_WORK REQUIRED_.
Report each line of the records where "Notifications" occurs.

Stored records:
● ● ● ● ● ● ●

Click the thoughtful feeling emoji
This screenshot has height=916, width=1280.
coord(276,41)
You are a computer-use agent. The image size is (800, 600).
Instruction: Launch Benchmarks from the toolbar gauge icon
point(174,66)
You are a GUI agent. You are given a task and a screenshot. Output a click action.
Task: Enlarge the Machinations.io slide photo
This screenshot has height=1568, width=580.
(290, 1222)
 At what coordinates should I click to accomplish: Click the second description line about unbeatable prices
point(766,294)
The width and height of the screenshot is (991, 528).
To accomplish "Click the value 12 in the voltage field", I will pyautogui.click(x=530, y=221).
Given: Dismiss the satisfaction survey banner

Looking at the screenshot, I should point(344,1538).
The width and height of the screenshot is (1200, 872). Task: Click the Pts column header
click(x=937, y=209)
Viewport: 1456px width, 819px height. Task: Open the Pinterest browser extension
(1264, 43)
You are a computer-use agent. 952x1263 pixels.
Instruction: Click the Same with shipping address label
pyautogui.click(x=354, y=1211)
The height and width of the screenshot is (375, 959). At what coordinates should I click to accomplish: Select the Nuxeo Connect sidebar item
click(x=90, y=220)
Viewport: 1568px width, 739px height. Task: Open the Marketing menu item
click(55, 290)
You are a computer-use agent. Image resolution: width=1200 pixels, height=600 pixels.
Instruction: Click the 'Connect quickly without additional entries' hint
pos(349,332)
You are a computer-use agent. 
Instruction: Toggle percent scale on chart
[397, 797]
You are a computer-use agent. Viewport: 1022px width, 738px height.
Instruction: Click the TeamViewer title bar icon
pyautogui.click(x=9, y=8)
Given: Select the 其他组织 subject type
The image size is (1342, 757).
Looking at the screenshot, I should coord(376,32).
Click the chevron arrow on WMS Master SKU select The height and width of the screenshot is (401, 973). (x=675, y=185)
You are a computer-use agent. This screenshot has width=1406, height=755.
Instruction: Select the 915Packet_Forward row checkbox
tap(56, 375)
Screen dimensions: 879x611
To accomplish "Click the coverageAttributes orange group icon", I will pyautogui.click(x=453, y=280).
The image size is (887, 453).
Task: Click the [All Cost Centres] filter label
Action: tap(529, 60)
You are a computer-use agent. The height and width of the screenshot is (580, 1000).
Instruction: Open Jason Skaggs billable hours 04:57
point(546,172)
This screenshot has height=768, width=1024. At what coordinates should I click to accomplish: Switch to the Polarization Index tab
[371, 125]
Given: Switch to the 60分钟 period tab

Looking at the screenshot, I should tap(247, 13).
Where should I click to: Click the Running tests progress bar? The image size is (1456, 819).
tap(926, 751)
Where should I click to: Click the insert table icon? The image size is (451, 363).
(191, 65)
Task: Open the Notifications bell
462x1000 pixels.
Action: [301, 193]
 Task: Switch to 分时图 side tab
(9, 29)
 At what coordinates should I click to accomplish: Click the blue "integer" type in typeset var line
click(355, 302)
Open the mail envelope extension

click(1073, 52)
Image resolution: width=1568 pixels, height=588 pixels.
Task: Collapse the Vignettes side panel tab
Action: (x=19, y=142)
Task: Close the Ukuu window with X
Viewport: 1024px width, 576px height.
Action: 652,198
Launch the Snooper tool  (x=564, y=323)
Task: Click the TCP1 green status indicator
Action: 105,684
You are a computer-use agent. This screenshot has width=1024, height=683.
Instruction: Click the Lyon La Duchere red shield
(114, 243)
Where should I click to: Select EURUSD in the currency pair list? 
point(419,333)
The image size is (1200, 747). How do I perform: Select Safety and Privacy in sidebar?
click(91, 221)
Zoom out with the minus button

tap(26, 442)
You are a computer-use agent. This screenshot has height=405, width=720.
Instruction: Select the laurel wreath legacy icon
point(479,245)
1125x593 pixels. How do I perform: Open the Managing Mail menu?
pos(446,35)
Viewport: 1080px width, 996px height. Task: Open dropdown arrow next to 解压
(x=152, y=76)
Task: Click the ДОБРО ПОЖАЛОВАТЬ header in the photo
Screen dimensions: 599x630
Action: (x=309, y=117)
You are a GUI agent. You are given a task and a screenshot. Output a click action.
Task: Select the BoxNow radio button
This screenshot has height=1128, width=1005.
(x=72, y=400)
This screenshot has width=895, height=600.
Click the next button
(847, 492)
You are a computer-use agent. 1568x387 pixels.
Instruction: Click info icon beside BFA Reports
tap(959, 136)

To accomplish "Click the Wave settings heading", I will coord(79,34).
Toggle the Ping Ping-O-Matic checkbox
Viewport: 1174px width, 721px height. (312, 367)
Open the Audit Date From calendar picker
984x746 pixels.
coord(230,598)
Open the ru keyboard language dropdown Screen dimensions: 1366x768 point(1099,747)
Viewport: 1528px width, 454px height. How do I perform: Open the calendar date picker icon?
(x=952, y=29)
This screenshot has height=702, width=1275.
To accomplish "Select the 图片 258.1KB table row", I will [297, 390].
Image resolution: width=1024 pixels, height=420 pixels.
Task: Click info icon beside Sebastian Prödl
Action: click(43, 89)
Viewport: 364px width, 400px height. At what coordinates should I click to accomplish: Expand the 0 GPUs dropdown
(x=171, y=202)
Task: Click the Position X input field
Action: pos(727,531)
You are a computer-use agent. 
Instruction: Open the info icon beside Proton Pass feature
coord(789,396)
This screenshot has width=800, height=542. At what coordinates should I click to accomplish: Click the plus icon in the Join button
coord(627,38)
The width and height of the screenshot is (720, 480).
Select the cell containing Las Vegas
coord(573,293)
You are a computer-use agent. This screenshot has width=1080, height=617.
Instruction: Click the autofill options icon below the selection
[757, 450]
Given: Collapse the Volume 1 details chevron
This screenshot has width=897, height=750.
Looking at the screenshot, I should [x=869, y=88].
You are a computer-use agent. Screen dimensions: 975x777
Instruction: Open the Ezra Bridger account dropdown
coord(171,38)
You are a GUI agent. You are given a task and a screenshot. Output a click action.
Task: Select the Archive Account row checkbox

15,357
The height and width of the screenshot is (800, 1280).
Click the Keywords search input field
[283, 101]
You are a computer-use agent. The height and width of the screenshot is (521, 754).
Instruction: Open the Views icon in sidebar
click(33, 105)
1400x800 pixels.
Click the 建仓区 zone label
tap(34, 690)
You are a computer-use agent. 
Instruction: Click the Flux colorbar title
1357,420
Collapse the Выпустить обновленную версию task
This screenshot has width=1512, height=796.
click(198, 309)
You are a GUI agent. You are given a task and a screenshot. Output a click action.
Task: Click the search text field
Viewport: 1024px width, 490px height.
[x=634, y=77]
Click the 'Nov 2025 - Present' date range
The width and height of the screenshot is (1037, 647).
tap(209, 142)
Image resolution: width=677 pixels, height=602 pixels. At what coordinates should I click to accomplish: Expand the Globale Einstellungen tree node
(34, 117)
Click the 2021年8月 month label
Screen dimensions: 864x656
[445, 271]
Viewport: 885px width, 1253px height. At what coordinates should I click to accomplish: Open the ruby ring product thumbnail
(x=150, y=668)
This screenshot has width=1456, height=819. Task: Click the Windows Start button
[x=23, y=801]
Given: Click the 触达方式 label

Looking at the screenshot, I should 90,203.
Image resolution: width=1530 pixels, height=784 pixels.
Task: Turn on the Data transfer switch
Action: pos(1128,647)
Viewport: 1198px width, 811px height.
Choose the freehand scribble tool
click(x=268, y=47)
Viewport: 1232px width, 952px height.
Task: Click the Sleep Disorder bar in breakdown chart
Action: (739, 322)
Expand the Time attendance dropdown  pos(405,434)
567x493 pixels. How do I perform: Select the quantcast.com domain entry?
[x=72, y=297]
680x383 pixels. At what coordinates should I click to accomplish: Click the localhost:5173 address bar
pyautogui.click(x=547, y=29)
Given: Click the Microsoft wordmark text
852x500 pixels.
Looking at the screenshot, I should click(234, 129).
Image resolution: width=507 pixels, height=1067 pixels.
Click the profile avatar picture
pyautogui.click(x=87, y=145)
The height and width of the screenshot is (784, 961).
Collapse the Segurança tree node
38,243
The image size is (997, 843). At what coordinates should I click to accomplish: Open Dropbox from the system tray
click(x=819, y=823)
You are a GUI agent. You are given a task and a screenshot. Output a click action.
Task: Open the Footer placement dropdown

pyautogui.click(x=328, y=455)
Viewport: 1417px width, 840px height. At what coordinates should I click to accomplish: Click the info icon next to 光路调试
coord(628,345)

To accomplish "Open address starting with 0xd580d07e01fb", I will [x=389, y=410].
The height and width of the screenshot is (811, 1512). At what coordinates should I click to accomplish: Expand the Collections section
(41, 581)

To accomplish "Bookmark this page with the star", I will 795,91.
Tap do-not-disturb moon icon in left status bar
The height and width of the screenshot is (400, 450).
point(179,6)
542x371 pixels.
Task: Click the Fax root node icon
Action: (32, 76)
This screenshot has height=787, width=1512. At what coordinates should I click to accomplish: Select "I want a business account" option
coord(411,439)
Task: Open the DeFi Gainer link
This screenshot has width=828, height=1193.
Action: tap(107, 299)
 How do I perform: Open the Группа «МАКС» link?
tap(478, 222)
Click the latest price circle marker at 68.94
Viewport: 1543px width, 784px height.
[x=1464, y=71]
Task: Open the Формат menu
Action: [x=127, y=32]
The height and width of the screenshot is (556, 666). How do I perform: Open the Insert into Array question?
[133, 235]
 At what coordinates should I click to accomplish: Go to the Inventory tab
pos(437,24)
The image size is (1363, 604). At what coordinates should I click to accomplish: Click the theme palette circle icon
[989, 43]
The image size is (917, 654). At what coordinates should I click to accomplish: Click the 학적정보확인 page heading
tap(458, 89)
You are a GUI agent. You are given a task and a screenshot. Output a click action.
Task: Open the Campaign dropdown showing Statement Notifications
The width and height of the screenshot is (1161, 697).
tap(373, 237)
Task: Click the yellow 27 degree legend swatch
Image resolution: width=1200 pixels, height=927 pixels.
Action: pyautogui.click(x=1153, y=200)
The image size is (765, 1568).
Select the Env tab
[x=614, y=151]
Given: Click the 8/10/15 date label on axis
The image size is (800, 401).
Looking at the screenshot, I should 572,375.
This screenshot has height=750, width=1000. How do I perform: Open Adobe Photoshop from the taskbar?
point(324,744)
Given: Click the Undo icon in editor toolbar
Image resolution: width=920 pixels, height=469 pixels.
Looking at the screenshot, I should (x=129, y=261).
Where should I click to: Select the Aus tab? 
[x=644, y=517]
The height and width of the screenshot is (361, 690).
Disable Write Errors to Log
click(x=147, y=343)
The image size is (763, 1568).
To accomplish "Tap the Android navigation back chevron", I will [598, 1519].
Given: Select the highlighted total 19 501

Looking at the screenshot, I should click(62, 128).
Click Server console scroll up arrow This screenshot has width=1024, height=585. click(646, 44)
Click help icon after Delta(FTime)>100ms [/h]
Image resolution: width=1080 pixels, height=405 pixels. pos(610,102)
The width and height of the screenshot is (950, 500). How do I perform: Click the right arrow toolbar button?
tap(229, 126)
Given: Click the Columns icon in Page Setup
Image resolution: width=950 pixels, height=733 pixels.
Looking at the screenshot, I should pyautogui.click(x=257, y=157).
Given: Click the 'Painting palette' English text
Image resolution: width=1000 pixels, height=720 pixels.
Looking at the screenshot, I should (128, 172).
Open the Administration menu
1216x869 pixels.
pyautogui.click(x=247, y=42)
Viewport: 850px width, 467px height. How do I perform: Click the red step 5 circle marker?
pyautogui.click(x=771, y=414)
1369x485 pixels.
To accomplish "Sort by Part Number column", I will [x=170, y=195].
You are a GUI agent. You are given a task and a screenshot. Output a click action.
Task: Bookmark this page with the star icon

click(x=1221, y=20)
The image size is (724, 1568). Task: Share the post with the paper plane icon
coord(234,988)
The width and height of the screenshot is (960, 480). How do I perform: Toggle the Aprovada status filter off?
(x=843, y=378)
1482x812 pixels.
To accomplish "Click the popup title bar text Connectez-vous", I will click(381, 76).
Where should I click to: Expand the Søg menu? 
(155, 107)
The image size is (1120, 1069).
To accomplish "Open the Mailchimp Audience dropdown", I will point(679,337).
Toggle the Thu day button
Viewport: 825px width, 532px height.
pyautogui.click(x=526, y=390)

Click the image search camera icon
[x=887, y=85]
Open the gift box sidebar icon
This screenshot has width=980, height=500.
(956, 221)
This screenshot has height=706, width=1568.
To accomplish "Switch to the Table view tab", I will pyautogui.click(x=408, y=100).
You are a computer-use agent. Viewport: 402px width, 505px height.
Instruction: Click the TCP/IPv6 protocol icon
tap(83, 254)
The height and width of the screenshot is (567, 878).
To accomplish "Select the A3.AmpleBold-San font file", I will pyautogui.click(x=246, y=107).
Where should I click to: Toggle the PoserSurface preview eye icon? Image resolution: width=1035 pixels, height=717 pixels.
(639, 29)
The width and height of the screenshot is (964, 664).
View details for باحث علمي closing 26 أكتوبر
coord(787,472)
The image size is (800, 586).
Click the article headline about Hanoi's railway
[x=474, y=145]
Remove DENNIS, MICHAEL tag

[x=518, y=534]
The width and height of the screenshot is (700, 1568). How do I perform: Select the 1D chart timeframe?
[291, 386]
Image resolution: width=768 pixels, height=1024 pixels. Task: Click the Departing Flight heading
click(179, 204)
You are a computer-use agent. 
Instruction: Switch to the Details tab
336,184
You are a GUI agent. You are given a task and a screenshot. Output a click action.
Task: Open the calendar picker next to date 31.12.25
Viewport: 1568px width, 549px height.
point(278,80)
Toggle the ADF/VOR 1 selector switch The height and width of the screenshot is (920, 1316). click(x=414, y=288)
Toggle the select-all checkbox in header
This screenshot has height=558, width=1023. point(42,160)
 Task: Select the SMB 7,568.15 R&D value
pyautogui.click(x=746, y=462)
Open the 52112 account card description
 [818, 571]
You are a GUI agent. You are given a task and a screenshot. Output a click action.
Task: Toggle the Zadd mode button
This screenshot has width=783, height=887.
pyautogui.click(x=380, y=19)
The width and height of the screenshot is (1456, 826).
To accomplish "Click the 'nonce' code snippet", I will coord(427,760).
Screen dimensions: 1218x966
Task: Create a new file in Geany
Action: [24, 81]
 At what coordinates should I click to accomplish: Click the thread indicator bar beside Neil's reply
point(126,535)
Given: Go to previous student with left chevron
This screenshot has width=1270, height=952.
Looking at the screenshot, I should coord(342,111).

● ● ● ● ● ● ●

_COMPLETED TASK_.
Task: Open the Notifications bell
Task: Open the Campaign dropdown showing Statement Notifications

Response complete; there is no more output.